Naturally, this can be explained with a health rationale. Open spaces are less vulnerable to infection from the virus. However, there are more plausible reasons for this phenomenon, which was clear even before COVID-19. The big question remains what the future holds for urban living - is there going to be a reverse shift back to the cities once this is all behind us? This question is especially important to investors in the residential real estate market, but not only.
It's no secret that living in city centers is much more expensive than in the small-town suburbs around them. The issue here is the growth in difference, or in other words, the widening of the price gap between the two. True, the housing market's crash in 2008 did narrow this gap somewhat.
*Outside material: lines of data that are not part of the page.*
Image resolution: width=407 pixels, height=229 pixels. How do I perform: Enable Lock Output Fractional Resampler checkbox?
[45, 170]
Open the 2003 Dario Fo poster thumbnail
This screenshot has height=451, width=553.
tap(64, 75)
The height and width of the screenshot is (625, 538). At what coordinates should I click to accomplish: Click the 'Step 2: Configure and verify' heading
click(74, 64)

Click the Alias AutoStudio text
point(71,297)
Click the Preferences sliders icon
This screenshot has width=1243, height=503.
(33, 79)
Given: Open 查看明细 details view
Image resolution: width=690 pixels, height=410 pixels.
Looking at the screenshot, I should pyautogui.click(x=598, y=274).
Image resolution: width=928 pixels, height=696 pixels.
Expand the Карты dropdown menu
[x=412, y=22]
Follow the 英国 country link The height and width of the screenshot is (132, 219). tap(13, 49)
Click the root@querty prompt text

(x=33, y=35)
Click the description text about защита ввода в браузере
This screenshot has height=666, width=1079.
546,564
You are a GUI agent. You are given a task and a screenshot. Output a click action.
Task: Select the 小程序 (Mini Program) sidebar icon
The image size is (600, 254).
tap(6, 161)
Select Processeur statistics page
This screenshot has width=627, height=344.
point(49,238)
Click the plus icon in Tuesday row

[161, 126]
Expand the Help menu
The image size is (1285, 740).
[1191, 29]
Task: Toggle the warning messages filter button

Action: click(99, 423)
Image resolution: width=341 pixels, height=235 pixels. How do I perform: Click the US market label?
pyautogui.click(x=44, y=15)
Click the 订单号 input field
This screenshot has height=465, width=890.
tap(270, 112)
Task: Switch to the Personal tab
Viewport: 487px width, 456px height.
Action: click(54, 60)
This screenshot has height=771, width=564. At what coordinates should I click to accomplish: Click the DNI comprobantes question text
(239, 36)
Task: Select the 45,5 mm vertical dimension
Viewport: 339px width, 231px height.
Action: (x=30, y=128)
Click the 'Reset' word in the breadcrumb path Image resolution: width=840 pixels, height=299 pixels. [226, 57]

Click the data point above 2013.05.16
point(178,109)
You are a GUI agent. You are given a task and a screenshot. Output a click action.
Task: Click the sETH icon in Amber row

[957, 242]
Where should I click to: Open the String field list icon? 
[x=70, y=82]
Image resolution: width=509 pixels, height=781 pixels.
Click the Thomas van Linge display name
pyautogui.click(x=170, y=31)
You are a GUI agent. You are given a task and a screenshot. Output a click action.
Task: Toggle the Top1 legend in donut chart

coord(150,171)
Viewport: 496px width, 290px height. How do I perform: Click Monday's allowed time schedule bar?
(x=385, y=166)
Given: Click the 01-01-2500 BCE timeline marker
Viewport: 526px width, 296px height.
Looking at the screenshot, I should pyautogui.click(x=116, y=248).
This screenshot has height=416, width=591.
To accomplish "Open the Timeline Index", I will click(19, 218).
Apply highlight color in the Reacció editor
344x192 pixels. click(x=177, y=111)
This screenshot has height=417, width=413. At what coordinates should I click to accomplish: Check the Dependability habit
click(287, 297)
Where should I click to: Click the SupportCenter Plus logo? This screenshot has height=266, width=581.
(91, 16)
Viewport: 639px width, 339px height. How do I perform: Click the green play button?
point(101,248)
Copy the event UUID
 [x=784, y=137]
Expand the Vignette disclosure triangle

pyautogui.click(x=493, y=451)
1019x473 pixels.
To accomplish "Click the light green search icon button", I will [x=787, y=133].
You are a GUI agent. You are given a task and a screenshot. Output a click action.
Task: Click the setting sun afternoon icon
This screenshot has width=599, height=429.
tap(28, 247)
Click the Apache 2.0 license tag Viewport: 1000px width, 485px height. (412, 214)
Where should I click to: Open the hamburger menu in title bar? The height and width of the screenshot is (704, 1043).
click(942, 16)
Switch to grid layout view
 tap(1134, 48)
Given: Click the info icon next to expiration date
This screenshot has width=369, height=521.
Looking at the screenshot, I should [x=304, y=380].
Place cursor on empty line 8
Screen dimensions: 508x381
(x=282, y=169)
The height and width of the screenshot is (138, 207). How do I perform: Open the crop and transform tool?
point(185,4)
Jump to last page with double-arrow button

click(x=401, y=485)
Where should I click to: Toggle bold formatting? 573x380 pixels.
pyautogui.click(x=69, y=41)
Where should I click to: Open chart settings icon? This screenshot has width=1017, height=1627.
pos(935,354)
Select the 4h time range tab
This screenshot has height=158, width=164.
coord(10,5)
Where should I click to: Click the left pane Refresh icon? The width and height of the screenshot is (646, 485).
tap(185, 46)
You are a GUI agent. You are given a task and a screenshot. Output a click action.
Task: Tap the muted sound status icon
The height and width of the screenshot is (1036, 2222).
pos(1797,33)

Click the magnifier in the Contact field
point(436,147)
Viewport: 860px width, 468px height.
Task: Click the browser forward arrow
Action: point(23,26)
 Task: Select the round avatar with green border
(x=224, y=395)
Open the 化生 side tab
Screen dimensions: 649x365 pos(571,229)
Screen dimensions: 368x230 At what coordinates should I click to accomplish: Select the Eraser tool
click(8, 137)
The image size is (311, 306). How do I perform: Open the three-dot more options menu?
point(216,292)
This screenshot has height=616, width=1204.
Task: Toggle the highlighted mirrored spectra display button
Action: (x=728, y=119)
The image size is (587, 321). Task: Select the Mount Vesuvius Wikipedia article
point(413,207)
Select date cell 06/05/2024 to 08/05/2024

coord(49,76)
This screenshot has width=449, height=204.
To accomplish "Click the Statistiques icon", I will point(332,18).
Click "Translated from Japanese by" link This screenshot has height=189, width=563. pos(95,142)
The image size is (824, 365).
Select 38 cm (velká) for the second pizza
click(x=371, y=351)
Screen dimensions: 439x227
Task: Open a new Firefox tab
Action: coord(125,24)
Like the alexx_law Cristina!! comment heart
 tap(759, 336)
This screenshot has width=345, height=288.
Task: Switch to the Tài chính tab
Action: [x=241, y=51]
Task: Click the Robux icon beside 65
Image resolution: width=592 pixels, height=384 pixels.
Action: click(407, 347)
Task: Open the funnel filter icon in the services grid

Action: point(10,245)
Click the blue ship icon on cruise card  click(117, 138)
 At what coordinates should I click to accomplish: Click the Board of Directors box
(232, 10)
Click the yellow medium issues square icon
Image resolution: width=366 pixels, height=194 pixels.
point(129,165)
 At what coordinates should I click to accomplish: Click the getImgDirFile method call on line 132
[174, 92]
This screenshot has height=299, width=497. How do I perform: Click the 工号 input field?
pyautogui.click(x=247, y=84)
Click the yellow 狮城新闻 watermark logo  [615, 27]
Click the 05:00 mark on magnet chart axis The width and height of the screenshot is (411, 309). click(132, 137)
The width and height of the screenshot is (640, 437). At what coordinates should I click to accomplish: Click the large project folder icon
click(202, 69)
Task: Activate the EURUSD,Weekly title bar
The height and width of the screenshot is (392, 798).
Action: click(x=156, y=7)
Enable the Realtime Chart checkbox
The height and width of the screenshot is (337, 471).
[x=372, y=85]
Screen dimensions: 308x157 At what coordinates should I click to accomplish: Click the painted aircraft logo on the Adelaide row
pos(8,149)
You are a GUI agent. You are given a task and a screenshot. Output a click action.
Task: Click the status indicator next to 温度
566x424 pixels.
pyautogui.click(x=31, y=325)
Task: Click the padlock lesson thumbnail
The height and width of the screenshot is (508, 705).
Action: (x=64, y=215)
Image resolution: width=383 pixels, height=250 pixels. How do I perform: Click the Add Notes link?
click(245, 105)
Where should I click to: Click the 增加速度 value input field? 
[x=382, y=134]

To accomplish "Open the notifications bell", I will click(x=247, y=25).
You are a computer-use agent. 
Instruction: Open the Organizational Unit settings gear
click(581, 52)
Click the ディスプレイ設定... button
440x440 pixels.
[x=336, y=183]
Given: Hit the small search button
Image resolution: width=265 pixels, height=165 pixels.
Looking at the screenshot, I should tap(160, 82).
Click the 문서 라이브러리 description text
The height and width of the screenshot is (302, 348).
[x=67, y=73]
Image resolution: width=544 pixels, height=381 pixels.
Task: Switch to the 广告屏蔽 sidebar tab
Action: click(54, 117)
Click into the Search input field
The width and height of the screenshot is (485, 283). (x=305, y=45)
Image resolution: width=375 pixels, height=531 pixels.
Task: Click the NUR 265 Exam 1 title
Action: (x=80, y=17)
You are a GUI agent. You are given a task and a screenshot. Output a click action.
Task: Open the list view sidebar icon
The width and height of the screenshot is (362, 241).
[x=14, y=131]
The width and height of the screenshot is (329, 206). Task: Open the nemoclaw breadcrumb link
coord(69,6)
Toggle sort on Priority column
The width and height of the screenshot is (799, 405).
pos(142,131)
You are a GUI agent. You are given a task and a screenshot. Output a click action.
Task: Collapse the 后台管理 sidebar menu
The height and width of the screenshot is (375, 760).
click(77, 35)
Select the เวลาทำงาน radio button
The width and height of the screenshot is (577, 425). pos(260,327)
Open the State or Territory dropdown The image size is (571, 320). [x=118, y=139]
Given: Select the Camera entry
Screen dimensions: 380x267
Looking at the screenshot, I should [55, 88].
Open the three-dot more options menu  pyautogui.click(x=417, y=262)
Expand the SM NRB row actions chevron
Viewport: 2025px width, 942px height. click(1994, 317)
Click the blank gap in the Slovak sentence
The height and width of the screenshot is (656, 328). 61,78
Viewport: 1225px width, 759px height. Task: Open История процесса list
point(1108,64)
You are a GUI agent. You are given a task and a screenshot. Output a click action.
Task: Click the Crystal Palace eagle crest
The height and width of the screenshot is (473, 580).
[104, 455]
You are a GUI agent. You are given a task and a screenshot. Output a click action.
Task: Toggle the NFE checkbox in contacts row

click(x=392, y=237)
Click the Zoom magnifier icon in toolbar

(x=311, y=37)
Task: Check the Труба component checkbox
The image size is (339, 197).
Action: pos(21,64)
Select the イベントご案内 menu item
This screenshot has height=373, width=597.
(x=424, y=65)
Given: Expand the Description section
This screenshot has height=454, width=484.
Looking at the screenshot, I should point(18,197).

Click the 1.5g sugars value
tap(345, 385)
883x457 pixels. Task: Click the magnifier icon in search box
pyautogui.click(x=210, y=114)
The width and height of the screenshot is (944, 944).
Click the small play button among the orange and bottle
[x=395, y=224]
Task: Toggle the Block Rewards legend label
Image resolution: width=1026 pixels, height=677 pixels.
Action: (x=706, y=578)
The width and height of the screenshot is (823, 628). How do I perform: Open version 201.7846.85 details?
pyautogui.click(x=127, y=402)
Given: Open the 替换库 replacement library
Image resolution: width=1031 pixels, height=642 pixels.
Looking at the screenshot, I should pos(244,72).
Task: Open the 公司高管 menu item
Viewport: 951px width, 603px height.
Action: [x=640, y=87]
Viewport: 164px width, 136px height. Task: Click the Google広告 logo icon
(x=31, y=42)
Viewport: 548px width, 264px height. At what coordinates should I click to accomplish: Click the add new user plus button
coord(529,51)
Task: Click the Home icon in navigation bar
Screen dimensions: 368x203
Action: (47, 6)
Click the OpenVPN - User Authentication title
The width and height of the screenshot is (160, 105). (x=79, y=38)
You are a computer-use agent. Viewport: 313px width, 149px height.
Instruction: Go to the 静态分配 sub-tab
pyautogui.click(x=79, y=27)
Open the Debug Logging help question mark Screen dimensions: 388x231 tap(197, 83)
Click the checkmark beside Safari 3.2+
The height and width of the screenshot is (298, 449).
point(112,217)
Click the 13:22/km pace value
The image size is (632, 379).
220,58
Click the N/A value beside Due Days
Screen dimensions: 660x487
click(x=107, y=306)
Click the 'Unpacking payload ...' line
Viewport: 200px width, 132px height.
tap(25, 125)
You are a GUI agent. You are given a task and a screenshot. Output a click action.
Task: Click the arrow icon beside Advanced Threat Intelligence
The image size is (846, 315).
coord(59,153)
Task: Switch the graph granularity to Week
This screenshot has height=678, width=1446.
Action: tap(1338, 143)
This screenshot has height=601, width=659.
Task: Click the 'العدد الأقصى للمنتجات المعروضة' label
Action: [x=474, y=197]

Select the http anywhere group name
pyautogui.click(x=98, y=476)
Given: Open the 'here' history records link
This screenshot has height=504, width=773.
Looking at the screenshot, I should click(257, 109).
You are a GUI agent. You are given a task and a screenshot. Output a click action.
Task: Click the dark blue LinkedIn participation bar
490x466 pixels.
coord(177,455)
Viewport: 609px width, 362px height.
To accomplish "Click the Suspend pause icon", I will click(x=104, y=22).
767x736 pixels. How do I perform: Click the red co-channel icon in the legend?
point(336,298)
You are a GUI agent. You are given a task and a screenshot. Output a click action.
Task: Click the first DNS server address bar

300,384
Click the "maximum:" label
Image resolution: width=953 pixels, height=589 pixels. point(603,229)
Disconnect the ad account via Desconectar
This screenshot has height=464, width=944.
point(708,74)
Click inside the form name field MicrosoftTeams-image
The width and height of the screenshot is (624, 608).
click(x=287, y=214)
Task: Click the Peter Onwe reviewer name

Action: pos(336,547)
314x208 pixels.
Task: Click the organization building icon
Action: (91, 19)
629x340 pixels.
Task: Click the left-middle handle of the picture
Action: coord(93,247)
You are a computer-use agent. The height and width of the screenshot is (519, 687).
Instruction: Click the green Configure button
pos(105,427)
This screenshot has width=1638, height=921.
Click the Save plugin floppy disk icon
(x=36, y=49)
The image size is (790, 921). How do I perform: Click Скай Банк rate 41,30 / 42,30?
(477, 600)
Nevertheless, when families choose the place they want to call home, they've got some other expenditures on their minds: education, transportation, city taxes and so on.
Take a look at this comparison between the cost of living in Erie to that of living in Pittsburgh. The difference in housing prices is enormous (almost twice as much to live in the latter), despite the fact that Pittsburgh isn't such a big city, and Erie isn't a small town. Now, imagine what the difference between Philadelphia and one of its suburbs would be. True, some aspects of living in the suburbs are more expensive, such as health and transportation for those working in the city and living outside it. But overall, the numbers don't lie: Urban life has become too expensive for the average American.
More and more American families can't afford to live in downtown Pittsburgh anymore.
People who move to the suburbs do not want to compromise on quality of life. That's why things like culture, entertainment and nightlife are also important - and they're usually better in big cities. However, while a growing dissatisfaction is being expressed toward urban public transportation, it seems there is an improvement in the quality of the suburban kind. This means people are willing to stray a bit further from work or from their favorite movie theater, since they know they can reach it without a fuss - even from the suburb. Add to that the fact that suburbs are developing their own leisure centers, including shopping, entertainment and recreation - making a trip to the big city unnecessary sometimes.
Reports released by two real estate giants can attest to that. Unibail-Rodamco-Westfield, a European commercial real estate company with approximately 50 shopping centers in the U.S. alone, has reported that plans to expand its Montgomery Mall, located in the D.C. suburb of Bethesda, are underway. Reminder: This comes at a time when indoor mall popularity is at an all-time low. Another example is Mishorim, a real estate investment company focused on the US commercial sector. The company owns 13 shopping centers, mainly in U.S. city outskirts and suburbs, and reports show that after an average two years after purchase, their commercial properties have marked an average of 50% rise in NOI and property value.
A rise in popularity for outdoor shopping plazas. Mishorim's Regency Court, in the outskirts of Jacksonville, FA.
What does it all mean for investors?
It wouldn't be far-fetched to assume a rise in value of suburban real estate properties, and we're not just talking about the residential kind. Remember, though, that this is happening as we speak. Suburban real estate prices are already on the rise so if you're considering this kind of investment, choose your location wisely because in some places you might have already missed the boat.